Alternatively, you could argue (as I have seen done) that romance, like all genres, comes in both “high” and “low” — or literary and popular — versions. There’s still a kind of hierarchy, but now you’re separating out those who “transcend the genre” (to use the phrase Ian Rankin hates when applied to crime fiction) from those who happily take their place within it. No direct comparisons are called for, then, and Heyer or Chase (or choose your preferred exemplars) get considered more or less on their own terms. I still think the larger category (the one being subdivided into high and low forms) conflates too many different kinds of things, and the end result can be condescending — it implies, or could, that the serious stuff is going on in some sense over the heads of both readers and writers of the popular incarnations of the genre, or that those who really take themselves and their work seriously will aim at that transcendent kind. But at least this approach doesn’t pretend all novels organized around love and marriage are the same kind of books.

I can see that, strategically, it serves Regis well to define the “romance novel” so that she can include Austen.

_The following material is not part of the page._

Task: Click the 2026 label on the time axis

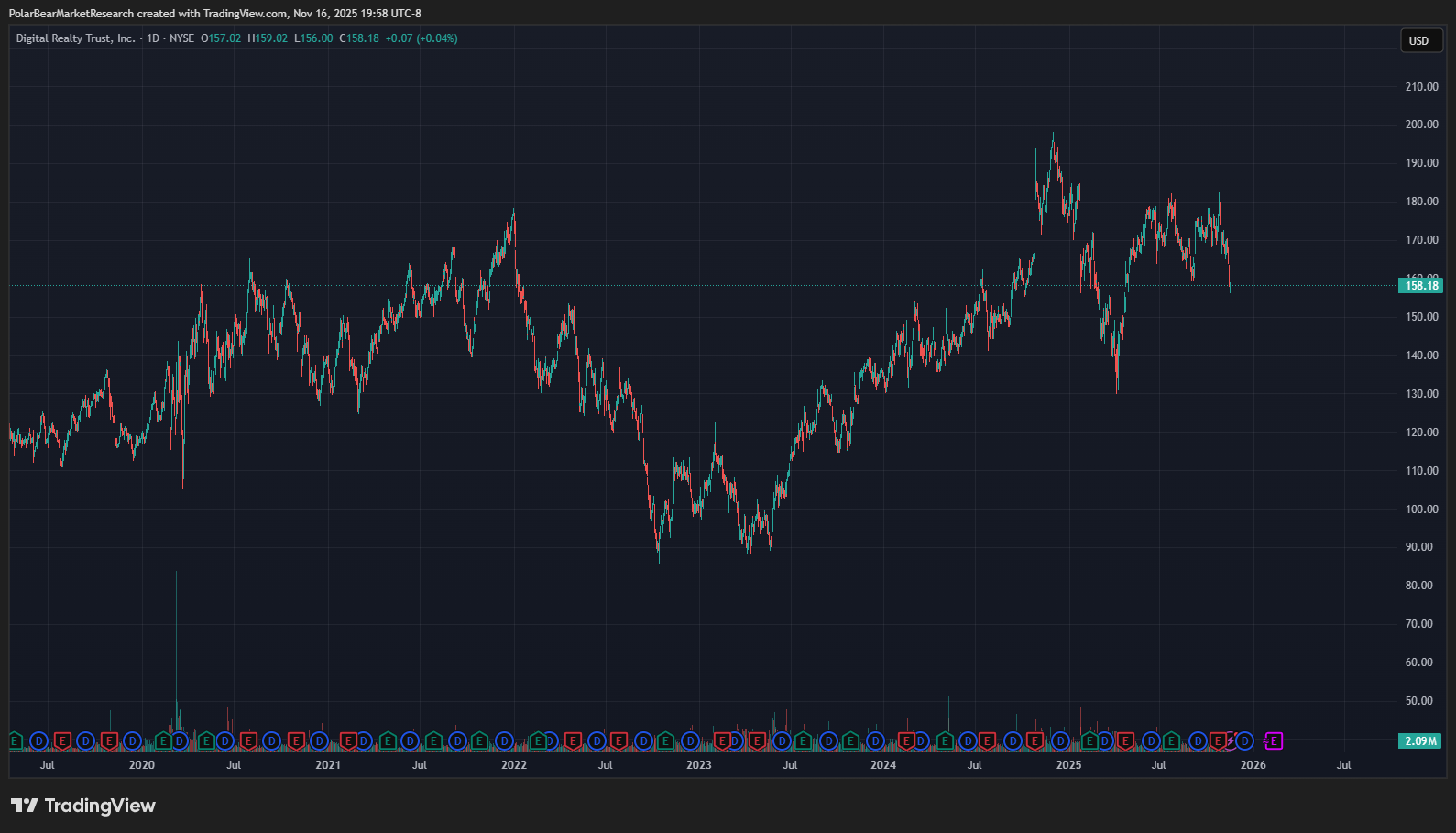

That way the aura of Austen’s literary prestige can be shared with the popular writers who are the ones who actually need defending. (There may be some circles in which Austen is still shrugged off as a trivial miniaturist, but her iconic cultural status is surely beyond doubt.) But it could just as well backfire if it sets up the wrong expectations: yes, the plot structure of a contemporary popular romance is likely to resemble that of Pride and Prejudice, but if you expect to be reading the next Jane Austen, aren’t you almost certain to be disappointed? Maybe another way to think about it is that Austen is not celebrated because of how she incorporates the eight essential elements of romance (never mind the many “incidental” ones) but for other reasons, and so what Regis is doing is not thoroughly defining a category but encouraging a vast category error. Instead, wouldn’t her defense be more convincing if her definition were narrower — if it were based, not on 18th- or 19th-century marriage plot novels but on, well, actual “romance novels”?